Goats comic strip from March / 23 / 2000: the world's strongest man (and the twix saga, pt. 2) (14) Mendel settled back into his seat and began to talk. "Our last, shall we say, 'explosive' encounter left me with severe burns over 90% of my body. I stitched myself together over five months of painful genetically-engineered plant-skin transplants." / / "Five months of torturous pain is a long time, Diablo. Five months of nothing but pondering revenge against you and your friend Twix. That, and reading 'Newsweek'. And sampling different varieties of Ben 'n' Jerry's wonderful ice cream flavors." / / "And, of course, the occasional game of Yahtzee, but, as we all know, my sentient pea-plant henchmen aren't very good game players, so there was little challenge there. They often ate the dice. But mostly, I pondered revenge. Revenge and monkeys. Monkeys are funny."

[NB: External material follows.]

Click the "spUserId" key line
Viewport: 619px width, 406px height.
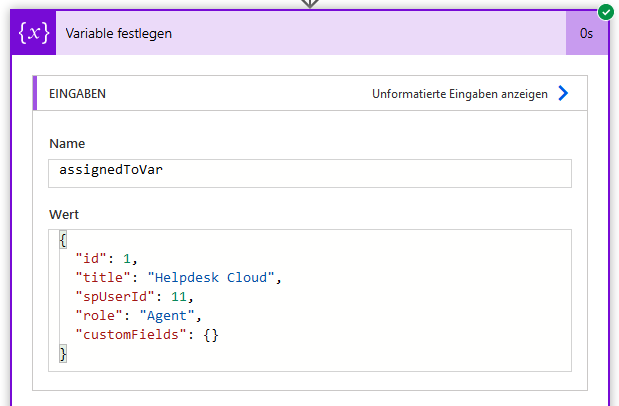pyautogui.click(x=114, y=297)
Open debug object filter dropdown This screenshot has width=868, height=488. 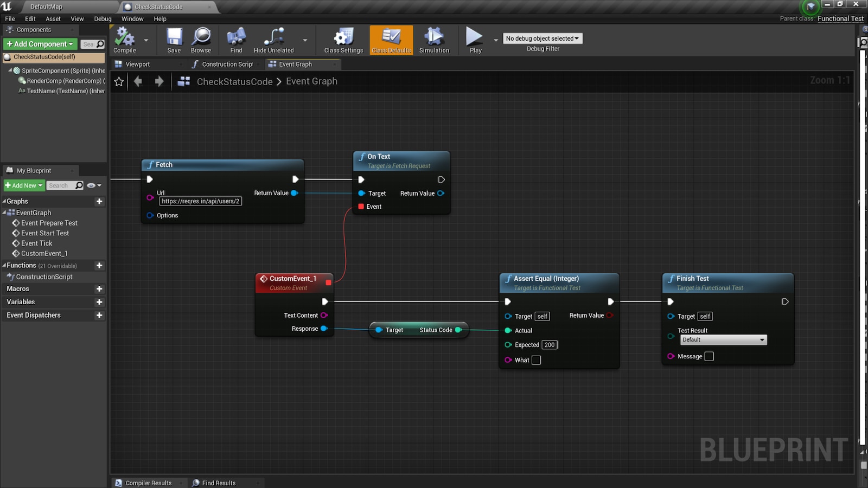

Goats comic strip from March / 24 / 2000: the world's strongest man (and the twix saga, pt. 2) (15) Mendel chewed thoughtfully on his pork buns. "Once I had recovered from the skin transplants, I found that I no longer had the upper-body strength to maintain my wrestling career. Only the solace of thrice-daily pints of 'Phish Food' kept me from slipping into permanent depression." / / "I needed a new way to generate income to fund my genetic engineering, world-domination and revenge-related activites. I did a brief stint at the home 'n' garden department of 'Home Despot', but $6.20 an hour doesn't go as far now as it did back in the 1800s." / / "Clearly, I needed a new sport to dominate- a sport that catered to my violent impulses and love for phallic symbolism. A sport dripping in cash and blood. I decided then that I would counquer the world of head-to-head roller-biathlon."